RRC2015_Baseline_CV3Tess

This program reproduces the results of the Baseline (CV3 + Tess) reported in the ICDAR2015 Robust Reading Competition.

Created on: May 3, 2015 Author: Lluis Gomez i Bigorda

The "Baseline (OpenCV + Tesseract)" makes use of the publicly available pipeline proposed in [1]. Concretely, among the available algorithms in the OpenCV text module, we use the Class Specific Extremal Regions (CSER) and Exhaustive Search algorithms initially proposed by Neumann and Matas [2,3] along with the perceptual grouping approach of Gomez and Karatzas [4] for text localisation. We apply to the output of this pipeline, the open source Tesseract OCR engine to perform text recognition.

[1] L. Gomez and D. Karatzas, "Scene text recognition: No country for old men?" in Computer Vision-ACCV 2014 Workshops. Springer, 2014, pp. 157–168.
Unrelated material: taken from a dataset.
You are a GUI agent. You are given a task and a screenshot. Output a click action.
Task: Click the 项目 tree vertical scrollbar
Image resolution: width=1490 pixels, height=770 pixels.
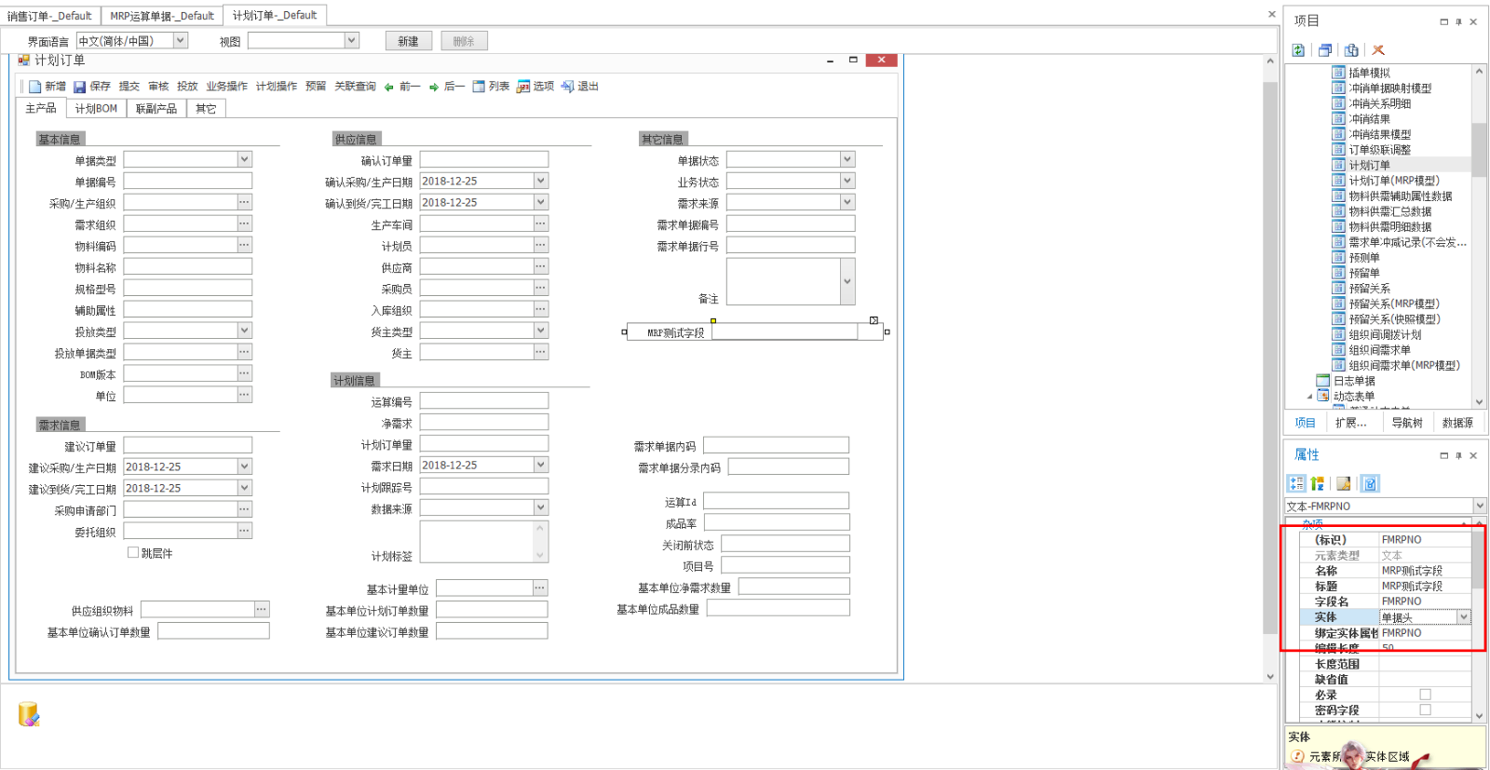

[2] L. Neumann and J. Matas, "Real-time scene text localization and recognition," in Computer Vision and Pattern Recognition (CVPR), 2012 IEEE Conference on. IEEE, 2012, pp. 3538–3545.

[3] L. Neumann and J. Matas, "Text Localization in Real-world Images using Efficiently Pruned Exhaustive Search, ICDAR 2011 (Beijing, China)

[4] L. Gomez and D. Karatzas, "Multi-script text extraction from natural scenes," in Document Analysis and Recognition (ICDAR), 2013 12th International Conference on. IEEE, 2013, pp. 467–471.